Statement on the NYC Fiscal Year 2021 Executive Budget

April 16, 2020

Citizens Budget Commission (CBC) President Andrew Rein issued this statement on the New York City Executive Budget on behalf of CBC:

"Facing what may become New York City’s most significant fiscal crisis in generations, Mayor Bill de Blasio proposed a Fiscal Year 2021 Executive Budget that is balanced using substantial reserves, somewhat optimistic assumptions about federal aid, assumptions of no additional State budget cuts, and a larger than usual savings plan that does not yield significant recurring savings. While the City is to be commended for balancing the budget without tax increases or borrowing, it has used a short-term strategy that leaves a significant gap in fiscal year 2022, which could be worse if the economy does not rebound as the City projects.

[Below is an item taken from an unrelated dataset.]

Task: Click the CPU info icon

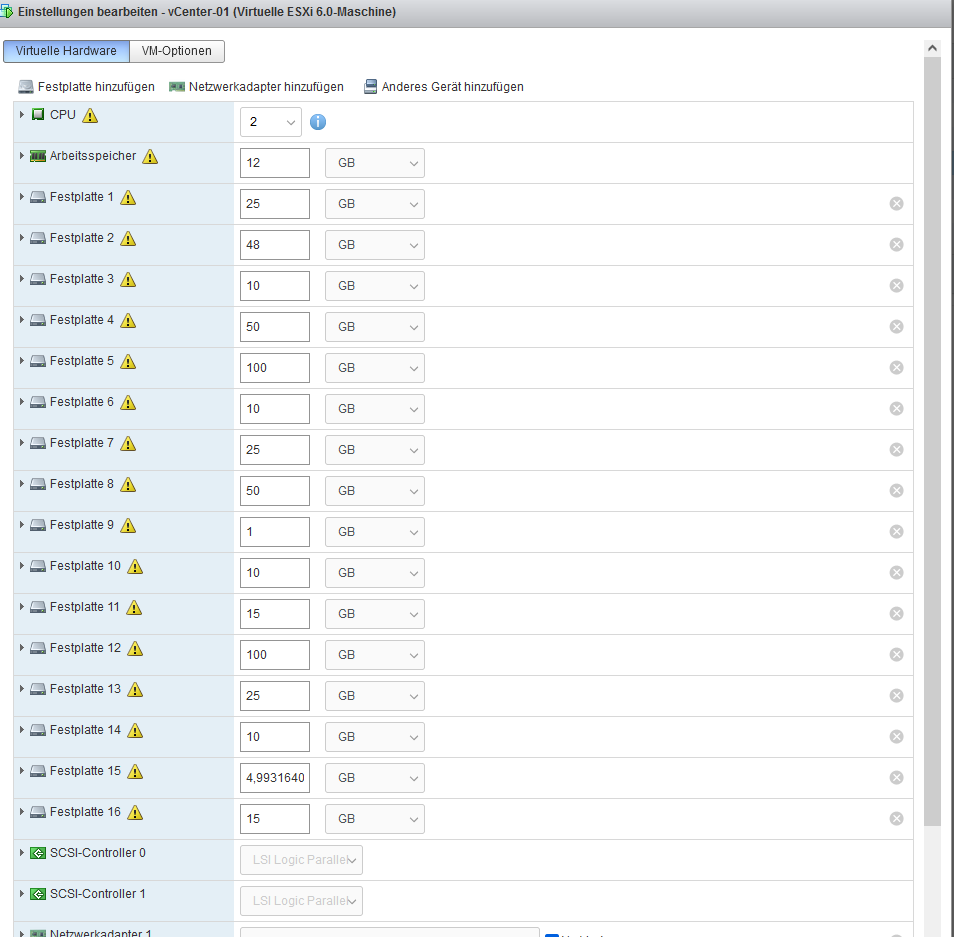Action: (318, 122)
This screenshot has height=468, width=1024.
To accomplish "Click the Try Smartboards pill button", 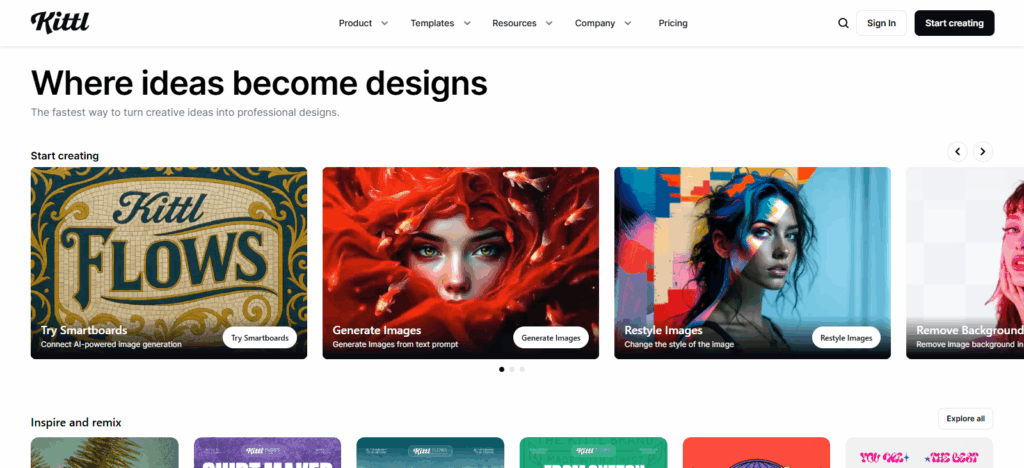I will (x=260, y=338).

This fiscal crisis will affect multiple years and the savings plan should be larger with more recurring value. There should be no illusion that spending reductions will be easy or painless, but they are possible and necessary to stave off more painful actions later. The two-year, $2.7 billion savings program totals less than 2 percent of the budget and relies primarily on underspending, spending delays, and re-estimates instead of program efficiencies. Working with its labor partners the City should identify non-core services and subsidies to reduce or suspend, while seeking additional efficiencies in agency operations, employee benefits, contracts, leased space, and fleet operations. Mayor de Blasio emphasized the need to support health, safety, shelter, and access to food. Spending reductions should be focused on paring down to efficiently providing these and other core needed services, so that substantial savings can strengthen the City’s ability to weather the full length of the economic downturn.

The budget relies on diverting $2.6 billion from the Retiree Health Benefits Trust (RHBT) and $1.4 billion of other reserves. This is a reasonable choice given the lack of true rainy day reserves and the severity of the crisis. However, this is only a bridge and is not a long-term solution. The federal aid also should not be expected to recur. These actions, with the lack of recurring value from the savings program, leave fiscal year 2022 with a looming $5.0 billion gap, despite the budget’s assumption that tax revenue growth rebounds to 7.4 percent that year."